Amity — the bottom line
"A social features SDK for adding chat, profiles, and community functionality to apps and websites — a developer-focused infrastructure tool that saves significant engineering time for teams building social features into existing products."
What is Amity and how does it work?
Amity provides social feature infrastructure as a service. Apps and websites integrate Amity's SDK to add social functionality — real-time chat, user-to-user following, activity feeds, user profiles, stories, and reactions — without building this infrastructure from scratch. The SDK handles data modeling, real-time sync, push notifications, and moderation tooling. Product teams drop in Amity's components rather than engineering these systems themselves.
Amity standout strengths
Building real-time chat from scratch is genuinely hard — managing message state, delivery receipts, presence, typing indicators, and push notifications at scale requires significant backend infrastructure. Amity's SDK abstracts this complexity behind standard API calls. For a startup or mid-size product team that wants social features in their app without a six-month engineering investment, the build-vs-buy case for Amity is strong.
Amity weaknesses and drawbacks
Vendor dependency is the core risk. Once your social layer is built on Amity's infrastructure, migrating is an engineering project. Pricing that scales with MAUs means costs grow with your product's success. For products at large scale, the cost comparison against building (or using open-source alternatives like Matrix for chat) shifts.
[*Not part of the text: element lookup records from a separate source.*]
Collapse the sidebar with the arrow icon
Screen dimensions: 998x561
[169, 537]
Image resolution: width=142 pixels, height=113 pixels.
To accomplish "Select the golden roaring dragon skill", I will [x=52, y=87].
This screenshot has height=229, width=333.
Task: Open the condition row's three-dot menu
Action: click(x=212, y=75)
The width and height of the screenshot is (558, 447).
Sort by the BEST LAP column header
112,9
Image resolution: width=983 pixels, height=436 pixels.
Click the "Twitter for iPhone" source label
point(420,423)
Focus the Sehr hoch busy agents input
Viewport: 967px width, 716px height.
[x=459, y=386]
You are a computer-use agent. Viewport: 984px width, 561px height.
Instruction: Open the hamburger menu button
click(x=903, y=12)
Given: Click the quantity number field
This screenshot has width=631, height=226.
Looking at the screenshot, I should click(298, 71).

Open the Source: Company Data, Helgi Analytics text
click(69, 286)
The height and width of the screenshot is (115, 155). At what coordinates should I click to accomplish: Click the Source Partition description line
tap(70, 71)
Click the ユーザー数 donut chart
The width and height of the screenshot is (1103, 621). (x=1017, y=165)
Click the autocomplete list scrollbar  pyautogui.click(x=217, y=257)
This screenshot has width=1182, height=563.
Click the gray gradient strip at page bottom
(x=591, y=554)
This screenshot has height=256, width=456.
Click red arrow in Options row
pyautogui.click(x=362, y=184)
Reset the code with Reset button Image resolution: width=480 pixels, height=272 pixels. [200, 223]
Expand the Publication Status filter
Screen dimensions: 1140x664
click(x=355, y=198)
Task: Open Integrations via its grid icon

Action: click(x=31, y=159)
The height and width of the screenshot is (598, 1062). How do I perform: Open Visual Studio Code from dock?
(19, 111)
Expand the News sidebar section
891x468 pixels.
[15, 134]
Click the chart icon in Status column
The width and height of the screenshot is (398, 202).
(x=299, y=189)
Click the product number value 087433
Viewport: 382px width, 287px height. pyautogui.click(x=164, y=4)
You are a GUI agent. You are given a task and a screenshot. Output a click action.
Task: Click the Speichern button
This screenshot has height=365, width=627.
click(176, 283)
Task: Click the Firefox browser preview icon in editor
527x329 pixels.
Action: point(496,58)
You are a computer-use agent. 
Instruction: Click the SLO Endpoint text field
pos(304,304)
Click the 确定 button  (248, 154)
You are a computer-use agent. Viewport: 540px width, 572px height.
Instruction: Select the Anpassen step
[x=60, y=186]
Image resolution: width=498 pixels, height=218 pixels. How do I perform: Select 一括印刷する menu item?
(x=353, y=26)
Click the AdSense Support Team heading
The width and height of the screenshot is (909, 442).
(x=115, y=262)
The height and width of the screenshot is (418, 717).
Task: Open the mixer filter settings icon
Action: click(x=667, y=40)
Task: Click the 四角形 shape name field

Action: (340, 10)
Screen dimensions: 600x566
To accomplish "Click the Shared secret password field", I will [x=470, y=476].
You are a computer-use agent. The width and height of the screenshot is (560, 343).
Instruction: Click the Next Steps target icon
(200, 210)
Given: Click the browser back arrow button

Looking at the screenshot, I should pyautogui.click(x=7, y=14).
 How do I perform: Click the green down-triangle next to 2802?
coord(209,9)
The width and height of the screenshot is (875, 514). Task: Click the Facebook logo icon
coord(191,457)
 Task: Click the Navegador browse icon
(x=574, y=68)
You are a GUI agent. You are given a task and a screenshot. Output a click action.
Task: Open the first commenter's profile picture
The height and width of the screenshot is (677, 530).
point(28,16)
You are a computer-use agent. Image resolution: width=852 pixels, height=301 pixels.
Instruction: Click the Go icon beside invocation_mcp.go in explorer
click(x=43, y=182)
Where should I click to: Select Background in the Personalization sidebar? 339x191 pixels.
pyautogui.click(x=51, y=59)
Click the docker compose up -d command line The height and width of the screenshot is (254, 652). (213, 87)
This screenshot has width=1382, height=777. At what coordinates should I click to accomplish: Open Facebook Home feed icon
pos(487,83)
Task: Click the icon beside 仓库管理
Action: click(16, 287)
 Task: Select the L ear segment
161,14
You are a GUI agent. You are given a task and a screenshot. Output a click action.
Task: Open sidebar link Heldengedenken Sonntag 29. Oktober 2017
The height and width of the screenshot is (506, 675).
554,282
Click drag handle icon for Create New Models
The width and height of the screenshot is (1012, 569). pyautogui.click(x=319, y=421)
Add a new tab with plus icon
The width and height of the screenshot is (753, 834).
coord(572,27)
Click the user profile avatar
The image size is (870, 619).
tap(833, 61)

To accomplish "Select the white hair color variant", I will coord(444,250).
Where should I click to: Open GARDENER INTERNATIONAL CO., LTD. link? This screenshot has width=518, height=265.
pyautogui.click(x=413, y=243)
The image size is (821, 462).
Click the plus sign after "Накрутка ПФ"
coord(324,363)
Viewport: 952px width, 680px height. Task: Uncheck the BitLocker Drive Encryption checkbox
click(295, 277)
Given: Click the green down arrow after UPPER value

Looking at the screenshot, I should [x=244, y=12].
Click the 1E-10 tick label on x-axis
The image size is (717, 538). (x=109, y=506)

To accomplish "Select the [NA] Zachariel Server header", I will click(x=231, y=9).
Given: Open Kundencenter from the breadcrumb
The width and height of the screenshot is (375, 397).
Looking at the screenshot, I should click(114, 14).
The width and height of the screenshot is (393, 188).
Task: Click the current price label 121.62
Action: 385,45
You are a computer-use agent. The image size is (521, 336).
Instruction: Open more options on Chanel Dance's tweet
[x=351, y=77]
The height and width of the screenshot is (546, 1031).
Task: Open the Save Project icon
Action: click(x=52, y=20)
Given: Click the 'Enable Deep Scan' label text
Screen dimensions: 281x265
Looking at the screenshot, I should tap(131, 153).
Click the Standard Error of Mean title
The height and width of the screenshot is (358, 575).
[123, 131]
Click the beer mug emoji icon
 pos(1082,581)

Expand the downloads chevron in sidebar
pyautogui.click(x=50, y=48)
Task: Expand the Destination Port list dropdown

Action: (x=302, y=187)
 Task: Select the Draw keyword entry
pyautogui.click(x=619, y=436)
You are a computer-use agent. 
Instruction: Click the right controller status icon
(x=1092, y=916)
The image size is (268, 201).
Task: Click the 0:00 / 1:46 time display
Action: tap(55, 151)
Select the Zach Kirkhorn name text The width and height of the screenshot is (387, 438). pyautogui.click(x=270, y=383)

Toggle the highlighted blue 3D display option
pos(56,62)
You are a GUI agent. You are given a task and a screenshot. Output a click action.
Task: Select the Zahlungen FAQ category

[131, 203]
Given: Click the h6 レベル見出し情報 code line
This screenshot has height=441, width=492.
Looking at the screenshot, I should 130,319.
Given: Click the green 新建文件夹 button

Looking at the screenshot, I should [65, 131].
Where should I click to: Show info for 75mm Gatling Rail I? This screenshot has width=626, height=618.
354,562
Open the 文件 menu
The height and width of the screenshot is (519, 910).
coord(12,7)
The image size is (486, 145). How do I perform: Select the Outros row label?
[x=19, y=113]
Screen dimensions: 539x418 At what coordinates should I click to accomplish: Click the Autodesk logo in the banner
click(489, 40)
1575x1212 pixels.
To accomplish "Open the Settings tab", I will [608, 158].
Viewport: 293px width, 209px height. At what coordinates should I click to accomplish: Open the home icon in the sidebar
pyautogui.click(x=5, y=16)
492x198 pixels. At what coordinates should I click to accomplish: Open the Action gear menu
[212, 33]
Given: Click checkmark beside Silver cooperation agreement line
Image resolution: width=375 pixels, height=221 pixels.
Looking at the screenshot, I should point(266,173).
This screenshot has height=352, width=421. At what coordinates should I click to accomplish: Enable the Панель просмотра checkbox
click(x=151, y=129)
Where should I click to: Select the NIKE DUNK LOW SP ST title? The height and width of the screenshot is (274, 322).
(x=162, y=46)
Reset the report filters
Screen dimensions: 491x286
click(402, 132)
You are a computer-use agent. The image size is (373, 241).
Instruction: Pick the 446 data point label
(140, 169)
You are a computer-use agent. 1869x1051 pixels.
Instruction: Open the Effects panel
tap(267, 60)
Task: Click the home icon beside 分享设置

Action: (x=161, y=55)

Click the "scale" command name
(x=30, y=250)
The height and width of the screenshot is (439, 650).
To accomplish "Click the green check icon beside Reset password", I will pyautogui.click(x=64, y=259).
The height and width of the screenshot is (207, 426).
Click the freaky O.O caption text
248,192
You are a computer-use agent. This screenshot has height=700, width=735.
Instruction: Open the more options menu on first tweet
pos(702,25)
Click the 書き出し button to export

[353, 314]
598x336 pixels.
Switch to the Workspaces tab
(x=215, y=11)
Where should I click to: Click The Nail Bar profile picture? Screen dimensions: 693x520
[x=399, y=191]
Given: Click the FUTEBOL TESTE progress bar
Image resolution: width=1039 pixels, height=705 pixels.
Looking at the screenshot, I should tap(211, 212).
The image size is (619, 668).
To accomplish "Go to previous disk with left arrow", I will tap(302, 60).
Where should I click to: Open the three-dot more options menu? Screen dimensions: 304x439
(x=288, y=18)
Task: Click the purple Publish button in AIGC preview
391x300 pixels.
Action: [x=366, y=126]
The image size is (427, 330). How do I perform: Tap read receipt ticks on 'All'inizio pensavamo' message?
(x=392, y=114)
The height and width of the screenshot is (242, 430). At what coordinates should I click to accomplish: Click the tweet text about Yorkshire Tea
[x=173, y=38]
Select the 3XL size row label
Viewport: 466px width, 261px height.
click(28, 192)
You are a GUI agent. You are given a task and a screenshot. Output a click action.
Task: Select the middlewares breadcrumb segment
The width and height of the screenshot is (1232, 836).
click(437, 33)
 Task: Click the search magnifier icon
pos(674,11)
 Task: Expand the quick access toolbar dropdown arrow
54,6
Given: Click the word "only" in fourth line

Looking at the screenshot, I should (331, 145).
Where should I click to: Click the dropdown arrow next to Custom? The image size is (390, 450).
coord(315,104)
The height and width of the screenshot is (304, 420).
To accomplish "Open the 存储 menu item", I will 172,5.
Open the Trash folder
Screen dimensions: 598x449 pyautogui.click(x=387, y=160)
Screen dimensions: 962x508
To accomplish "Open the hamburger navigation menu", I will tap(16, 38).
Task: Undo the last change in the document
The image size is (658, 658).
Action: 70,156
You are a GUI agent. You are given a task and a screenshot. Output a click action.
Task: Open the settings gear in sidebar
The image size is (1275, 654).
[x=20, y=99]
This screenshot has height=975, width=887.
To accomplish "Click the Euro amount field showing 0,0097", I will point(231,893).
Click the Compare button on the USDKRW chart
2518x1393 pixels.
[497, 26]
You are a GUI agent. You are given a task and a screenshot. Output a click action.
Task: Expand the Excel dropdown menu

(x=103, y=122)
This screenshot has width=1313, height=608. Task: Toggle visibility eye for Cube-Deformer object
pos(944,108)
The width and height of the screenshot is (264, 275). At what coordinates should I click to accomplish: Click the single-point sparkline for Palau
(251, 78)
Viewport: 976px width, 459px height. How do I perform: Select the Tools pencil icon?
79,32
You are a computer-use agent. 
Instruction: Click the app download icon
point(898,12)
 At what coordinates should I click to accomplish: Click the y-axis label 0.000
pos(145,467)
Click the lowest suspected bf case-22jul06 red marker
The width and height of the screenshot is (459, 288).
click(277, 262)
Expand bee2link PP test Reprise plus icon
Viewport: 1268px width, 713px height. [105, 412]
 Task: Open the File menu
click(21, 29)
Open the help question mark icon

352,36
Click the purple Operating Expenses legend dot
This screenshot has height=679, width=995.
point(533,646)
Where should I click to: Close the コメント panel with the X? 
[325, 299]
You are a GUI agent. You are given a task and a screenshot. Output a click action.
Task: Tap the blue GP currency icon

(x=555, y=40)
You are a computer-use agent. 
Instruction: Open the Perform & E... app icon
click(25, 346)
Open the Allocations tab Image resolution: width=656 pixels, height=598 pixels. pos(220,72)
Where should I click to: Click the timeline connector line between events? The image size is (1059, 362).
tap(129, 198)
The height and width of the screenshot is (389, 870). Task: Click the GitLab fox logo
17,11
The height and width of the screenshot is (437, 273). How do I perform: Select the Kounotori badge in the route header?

The decision requires engineering evaluation rather than just product preference.
Amity pricing & plans (2026)
Free tier with MAU limits. Paid plans scale with monthly active users. Best for: product teams building apps or websites that need social features (chat, feeds, communities) without building social infrastructure from scratch.
Who is Amity best for?
| User type |
Why it fits |
Considerations |
| App developers adding social features |
Faster than building; proven at scale |
Vendor lock-in and scaling costs are real considerations |
| Creator platform builders |
Chat and community features for creator-fan interaction |
Evaluate vs. Stream (chat) and Discourse (communities) |
| Individual creators |
Not relevant — developer product |
Direct community platforms are more accessible |
Amity review: final verdict
Amity is a solid choice for development teams evaluating social feature infrastructure. Compare with Stream (strong in chat specifically), Sendbird, and open-source alternatives based on your feature requirements, expected scale, and internal engineering capacity.